NPR published an article a couple months ago about the profitability of social networks and how often the best way to pursue profits is to charge users, instead of using ads.
Their sources? Jill Clapp, a 42-year-old Facebooker who says that the ads on Facebook are unappealing to her since they make a lot of assumptions based on her age and gender (see: Botox, NutriSystem). Well, yeah, I would hate to constantly be reminded that I wasn’t young and beautiful anymore, but that isn’t Facebook’s fault. It’s the advertisers. See, Facebook ads are actually pretty genius. You can target by the most specific things, such as obsessed with Starbucks, a hardcore Chicago Bulls fan who is vegetarian, women interested in law and the color red that live near Anchorage. As long as it’s in someone’s profile, they’ll see your ad. Which is obviously like a goldmine for marketers. The problem is that most haven’t figured out how to target very specific audiences.
Denise Paolucci, formerly of Live Journal and Founder of Dreamwidth, says that the big problem with selling ads on social networks is that “people are there to socialize, not shop.”
That’s interesting, because, I can’t even count the number of times I’ve clicked on an ad on Facebook for a retailer, ranging from online tee shirt shops to American Apparel ads with the latest additions to their collection. Also, I’ve even asked friends where they got the dress, top or handbag they were wearing in their Facebook picture. While my main goal on Facebook, as it is with pretty much everyone, is to find out what my friends are up to and connect with them, another huge aspect is discovery. Facebook is pretty much the holy grail of word of mouth. Users can see what their friends like, whether it’s new movies, bands, products, stores, restaurants. Discovering new things—whether it’s that Mom is into bikram yoga now or that your best friend just went to the White Rabbits concert or your old roommate found a Theory dress on sale—is what Facebook is all about, and ads can play into that, if they are done right.

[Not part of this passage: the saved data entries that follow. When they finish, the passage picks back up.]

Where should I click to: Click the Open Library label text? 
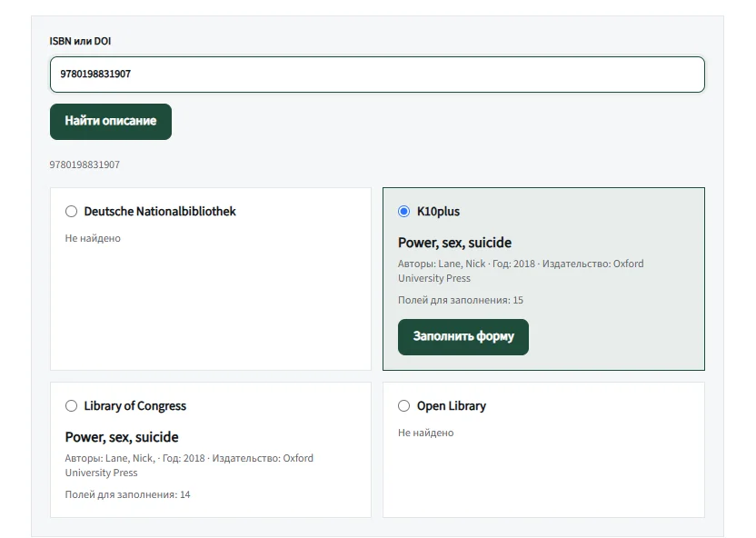pyautogui.click(x=452, y=406)
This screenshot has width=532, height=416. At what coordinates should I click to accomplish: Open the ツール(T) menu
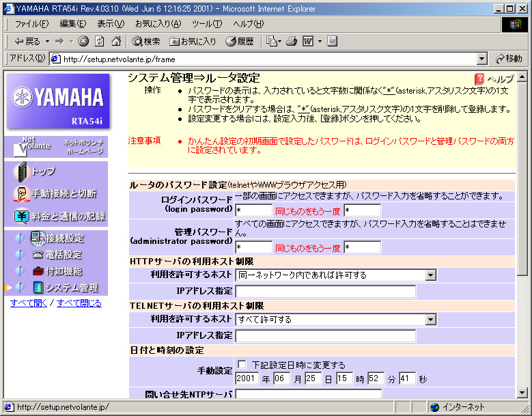[206, 24]
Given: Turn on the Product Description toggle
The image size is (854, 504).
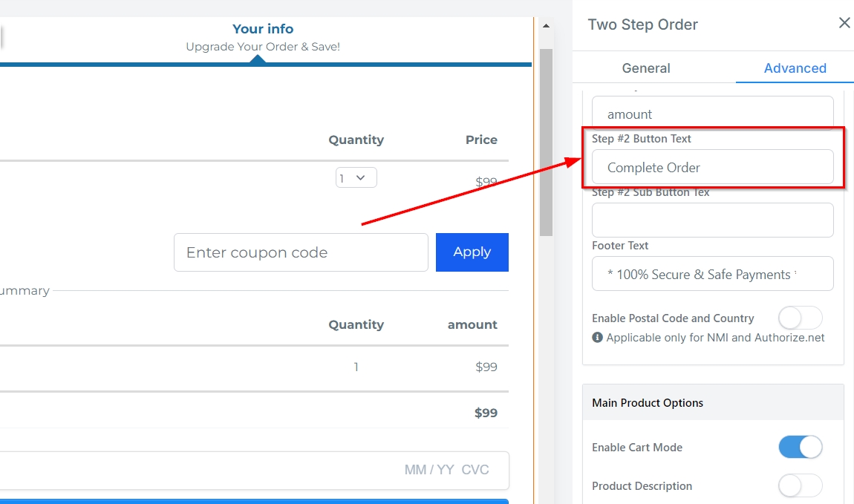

Paolucci also states that advertising on social media sites is “just like if you’re at a cocktail party and mingling with people having a conversation, you’re not going to want to be interrupted by somebody jumping and shouting, ‘Hey! Free widgets!’”
Right, just like I’m not going to want to be hit up for cash while I’m at a cocktail party mingling…
So, what’s the lesser of the two evils? Well, it depends on the history of the social network. With Facebook, there would be no way they would maintain their numbers if they switched to a paid service. So, much to Clapp’s chagrin, Facebook ads will most likely be here to stay. However, to make the social media giant even more profitable, they could offer premium benefits at a cost, like LinkedIn does, such as premium pages for brands that allow easy customization or such as increasing limits for personal pages (such as increasing number of friends allowed, etc.).